Family owned since 1916, the Washington Fruit & Produce company in Yakima asked Seattle firm Graham Baba Architects to design its new headquarters with a look departing from that of most industrial agribusiness facilities.
The brief seemed to say “get back to the land,” given that the owners like the vernacular architecture of old barns. “From this grew the idea that the building would have a utilitarian, agricultural, and worn feel,” says Graham Baba project manager Jenn LaFreniere.
But barns aren’t usually flooded with natural light, which the client also wanted. So Graham Baba came up with a careful plan for exterior glazing. One large window wall on the north side takes advantage of Yakima’s approximately 290 sunny days each year. The architects added small clerestory windows on the south. “This way, even light is cast over the workstations, versus all of it coming in from one side,” LaFreniere explains. The team chose Solarban 60 glazing for an interior courtyard to further promote visibility into the building; Solarban 70 was used along the southern facades to lessen heat gain.

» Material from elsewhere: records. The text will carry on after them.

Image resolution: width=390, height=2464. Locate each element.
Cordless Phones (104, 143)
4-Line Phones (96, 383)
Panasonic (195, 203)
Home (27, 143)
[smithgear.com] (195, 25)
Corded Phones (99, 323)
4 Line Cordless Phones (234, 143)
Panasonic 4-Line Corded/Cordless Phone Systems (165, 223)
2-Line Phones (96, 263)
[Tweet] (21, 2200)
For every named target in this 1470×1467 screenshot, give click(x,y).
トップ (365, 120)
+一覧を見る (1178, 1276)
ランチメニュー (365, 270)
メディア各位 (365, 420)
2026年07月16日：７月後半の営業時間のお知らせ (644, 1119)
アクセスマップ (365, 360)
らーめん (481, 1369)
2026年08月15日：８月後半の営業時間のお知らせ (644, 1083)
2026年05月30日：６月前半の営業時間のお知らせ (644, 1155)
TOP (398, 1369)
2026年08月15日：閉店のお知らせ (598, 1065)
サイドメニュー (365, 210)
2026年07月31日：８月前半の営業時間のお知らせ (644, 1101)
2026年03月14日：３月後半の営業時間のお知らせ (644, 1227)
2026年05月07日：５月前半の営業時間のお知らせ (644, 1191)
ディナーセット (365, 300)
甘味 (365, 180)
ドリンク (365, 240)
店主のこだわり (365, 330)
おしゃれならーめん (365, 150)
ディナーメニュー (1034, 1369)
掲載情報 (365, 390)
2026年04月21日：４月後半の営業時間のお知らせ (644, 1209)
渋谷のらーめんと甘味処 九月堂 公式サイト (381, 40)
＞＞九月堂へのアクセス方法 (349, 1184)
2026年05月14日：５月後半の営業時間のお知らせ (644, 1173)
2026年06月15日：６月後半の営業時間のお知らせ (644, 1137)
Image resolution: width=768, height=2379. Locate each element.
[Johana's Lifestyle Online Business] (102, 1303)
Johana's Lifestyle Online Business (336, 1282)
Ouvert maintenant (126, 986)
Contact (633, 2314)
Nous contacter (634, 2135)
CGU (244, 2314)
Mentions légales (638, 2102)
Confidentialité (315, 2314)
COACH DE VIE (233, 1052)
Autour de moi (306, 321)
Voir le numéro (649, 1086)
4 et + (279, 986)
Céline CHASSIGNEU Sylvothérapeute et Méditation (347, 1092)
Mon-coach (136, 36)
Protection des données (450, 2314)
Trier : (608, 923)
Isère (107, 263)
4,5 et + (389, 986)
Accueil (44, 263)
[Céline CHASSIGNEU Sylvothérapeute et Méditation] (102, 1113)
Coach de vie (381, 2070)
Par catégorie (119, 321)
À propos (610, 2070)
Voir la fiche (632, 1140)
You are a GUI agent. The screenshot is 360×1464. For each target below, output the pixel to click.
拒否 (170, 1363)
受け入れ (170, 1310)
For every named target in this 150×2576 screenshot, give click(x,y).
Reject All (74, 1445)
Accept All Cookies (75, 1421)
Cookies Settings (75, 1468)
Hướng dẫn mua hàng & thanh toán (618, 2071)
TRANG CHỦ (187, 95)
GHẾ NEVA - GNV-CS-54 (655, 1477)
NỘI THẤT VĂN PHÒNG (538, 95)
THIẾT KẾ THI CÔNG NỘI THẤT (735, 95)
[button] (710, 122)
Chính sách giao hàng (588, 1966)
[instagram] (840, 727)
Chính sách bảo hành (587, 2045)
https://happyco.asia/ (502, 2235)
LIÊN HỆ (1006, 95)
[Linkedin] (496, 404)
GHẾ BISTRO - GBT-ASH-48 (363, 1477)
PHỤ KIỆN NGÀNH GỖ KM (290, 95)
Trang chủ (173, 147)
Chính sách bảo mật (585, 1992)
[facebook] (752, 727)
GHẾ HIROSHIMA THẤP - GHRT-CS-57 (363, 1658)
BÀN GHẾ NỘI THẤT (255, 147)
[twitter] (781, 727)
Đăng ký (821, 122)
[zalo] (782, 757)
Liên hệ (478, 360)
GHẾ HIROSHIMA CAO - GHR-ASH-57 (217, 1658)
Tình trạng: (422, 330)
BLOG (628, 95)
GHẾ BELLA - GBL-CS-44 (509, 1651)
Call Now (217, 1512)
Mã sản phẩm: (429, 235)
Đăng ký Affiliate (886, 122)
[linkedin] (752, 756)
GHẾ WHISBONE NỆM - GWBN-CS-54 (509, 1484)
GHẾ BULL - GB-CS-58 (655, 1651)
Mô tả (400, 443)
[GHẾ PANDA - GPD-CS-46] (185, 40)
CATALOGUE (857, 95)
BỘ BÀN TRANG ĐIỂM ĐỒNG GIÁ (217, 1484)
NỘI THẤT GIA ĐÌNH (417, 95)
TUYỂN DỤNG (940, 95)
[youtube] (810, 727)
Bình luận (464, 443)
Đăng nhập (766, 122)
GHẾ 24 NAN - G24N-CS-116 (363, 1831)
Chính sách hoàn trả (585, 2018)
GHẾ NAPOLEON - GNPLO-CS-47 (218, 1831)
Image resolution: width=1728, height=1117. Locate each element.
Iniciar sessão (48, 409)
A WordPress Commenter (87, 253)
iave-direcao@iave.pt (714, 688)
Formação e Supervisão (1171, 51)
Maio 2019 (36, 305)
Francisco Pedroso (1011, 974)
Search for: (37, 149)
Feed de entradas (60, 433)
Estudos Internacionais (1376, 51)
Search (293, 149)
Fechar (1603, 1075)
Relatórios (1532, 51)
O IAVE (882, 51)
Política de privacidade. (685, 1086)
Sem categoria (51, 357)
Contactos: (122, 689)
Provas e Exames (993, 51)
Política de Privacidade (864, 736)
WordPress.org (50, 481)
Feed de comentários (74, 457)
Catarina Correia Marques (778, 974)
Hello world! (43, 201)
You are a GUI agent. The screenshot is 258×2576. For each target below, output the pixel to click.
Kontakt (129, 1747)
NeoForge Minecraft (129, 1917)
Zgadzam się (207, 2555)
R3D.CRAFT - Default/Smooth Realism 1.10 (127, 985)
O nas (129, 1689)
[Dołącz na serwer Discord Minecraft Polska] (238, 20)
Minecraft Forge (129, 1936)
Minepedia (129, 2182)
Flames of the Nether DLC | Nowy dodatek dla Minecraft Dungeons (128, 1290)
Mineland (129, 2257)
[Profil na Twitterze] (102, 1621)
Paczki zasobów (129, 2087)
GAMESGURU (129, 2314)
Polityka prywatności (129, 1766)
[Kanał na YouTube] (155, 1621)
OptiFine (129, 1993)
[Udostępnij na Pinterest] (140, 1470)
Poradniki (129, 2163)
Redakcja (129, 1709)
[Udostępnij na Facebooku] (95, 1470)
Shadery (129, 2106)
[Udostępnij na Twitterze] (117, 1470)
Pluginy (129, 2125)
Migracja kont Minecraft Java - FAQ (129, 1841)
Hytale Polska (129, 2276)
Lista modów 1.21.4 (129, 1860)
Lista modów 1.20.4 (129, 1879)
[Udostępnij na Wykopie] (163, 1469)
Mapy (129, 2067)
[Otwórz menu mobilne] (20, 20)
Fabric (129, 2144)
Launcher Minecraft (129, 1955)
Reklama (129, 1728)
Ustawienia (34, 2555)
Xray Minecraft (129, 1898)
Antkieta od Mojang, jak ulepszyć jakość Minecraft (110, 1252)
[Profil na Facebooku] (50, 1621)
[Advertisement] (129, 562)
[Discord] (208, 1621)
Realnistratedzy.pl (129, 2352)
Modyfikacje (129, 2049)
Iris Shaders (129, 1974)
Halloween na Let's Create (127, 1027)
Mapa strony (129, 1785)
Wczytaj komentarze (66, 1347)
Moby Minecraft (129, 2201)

To combine the efficient glazing with barnlike features, the team created an exterior of sloping, 18-foot-high structural columns and an outer shell clad in reclaimed local barnwood. Glass fills in the exposed spaces. A Wausau glass wall system—measuring 18 feet high and more than 150 feet long at points—was specified throughout and has controllable shades.
“One of the biggest challenges was consistent lighting and climate control in a location where weather changes dramatically,” says LaFreniere.